Skip ke Konten

Mencari Ruhul Mudarris: Refleksi Hari Guru Nasional di Tengah Memudarnya Jiwa Pendidik

Dr. Muhammad Ali Rusdi Bedong, S.Thi., M. HI. (Wakil Rektor III IAIN Parepare)
25 November 2025 oleh
Mencari Ruhul Mudarris: Refleksi Hari Guru Nasional di Tengah Memudarnya Jiwa Pendidik
Admin
| Belum ada komentar

Hari Guru Nasional setiap tahun selalu menghadirkan suasana haru yang sama: ucapan selamat, foto-foto nostalgia, dan kata-kata manis tentang jasa guru. Namun di balik semua itu, ada kegelisahan yang diam-diam tumbuh dan dirasakan oleh banyak orang yang dekat dengan dunia pendidikan tentang bagaimana ruh seorang guru perlahan pudar, digantikan oleh tuntutan profesi yang semakin administratif dan mekanis. Kita menyaksikan realitas yang tak bisa lagi disembunyikan: semakin banyak guru yang hadir sebagai pekerja, bukan pendidik; sebagai pelaksana teknis, bukan pembimbing jiwa; sebagai pencari jam dan tunjangan, bukan pencari ridha Allah.

----------

* Soal Latihan *
1 > Terjemahkan kalimat "Hari Guru Nasional setiap tahun selalu menghadirkan suasana haru yang sama: ucapan selamat, foto-foto nostalgia, dan kata-kata manis tentang jasa guru." dari kutipan tentang Hari Guru Nasional ke dalam bahasa Inggris.
2 > Teruskan kutipan tentang Hari Guru Nasional dan memudarnya jiwa pendidik, dimulai setelah kalimat terakhirnya.
Materi tidak diperlukan untuk mengerjakan soal mana pun.

* Data Tersaji *
----------

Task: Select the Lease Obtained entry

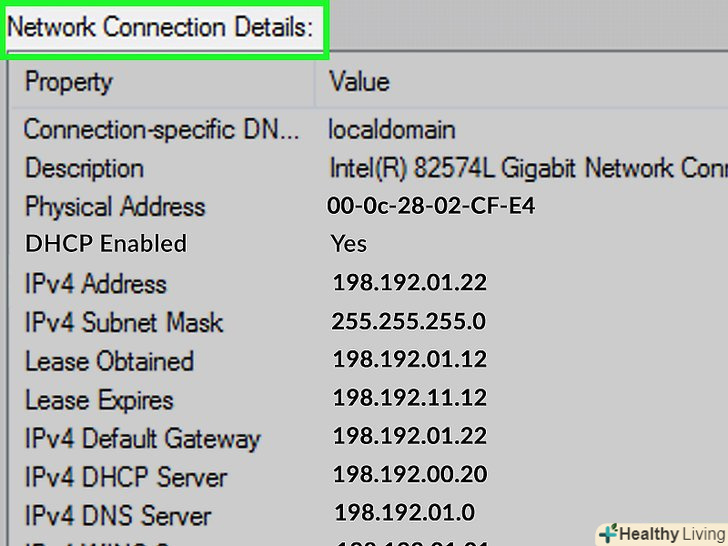Action: (109, 361)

----------

* Kunci Jawaban *
1 > Every year, National Teachers' Day always brings the same touching atmosphere: congratulations, nostalgic photos, and sweet words about the service of teachers.

2 >
Di banyak sekolah, wajah guru tampak lelah. Bukan karena mengajar, tetapi karena administrasi yang tak pernah selesai. Dokumen yang harus dipenuhi begitu banyak hingga menguras energi yang seharusnya dicurahkan untuk berinteraksi dengan murid. Kelas bukan lagi ruang dialog yang hangat, melainkan tempat menuntaskan kewajiban. Guru tidak lagi memiliki waktu untuk mendengarkan cerita murid-muridnya, apalagi memahami psikologi dan latar belakang mereka. Di tengah tekanan sistem ini, ruhul mudarris “jiwa pendidik sejati” perlahan memudar seperti cahaya yang tenggelam di antara tumpukan kertas dan layar laptop.


Fenomena ini menjadikan profesi guru berada pada tiga lapisan yang bergerak di antara realitas dan ideal. Ada guru yang hanya mampu menjadi Medium Teacher, sosok yang bekerja sesuai standar, menjalankan tugas dengan baik, tetapi terkungkung rutinitas. Mereka adalah fondasi yang menjaga kelas tetap berjalan, namun sering kehilangan ruang untuk bertumbuh. Ada pula yang berada setingkat lebih tinggi yaitu Good Teacher yang mengajar tidak hanya dengan pengetahuan, tetapi dengan keteladanan. Guru-guru ini menjadi inspirasi, panutan, dan teladan. Anak-anak merindukan mereka bukan karena nilai, tetapi karena cara mereka hadir sebagai manusia.


Namun bangsa ini membutuhkan lebih dari itu. Kita membutuhkan Excellent Teacher, guru yang tidak hanya menginspirasi, tetapi juga melampaui batas-batas administrasi. Guru yang mencari cara baru, mencipta inovasi, merangkul kreativitas, dan mendorong murid untuk berpikir melampaui buku. Sosok seperti ini menjadi pilar perubahan, bahkan ketika sistem belum mendukung sepenuhnya. Tetapi realitasnya, menjadi Excellent Teacher begitu sulit ketika seluruh energi guru habis untuk hal-hal yang tidak ada hubungannya dengan mendidik jiwa.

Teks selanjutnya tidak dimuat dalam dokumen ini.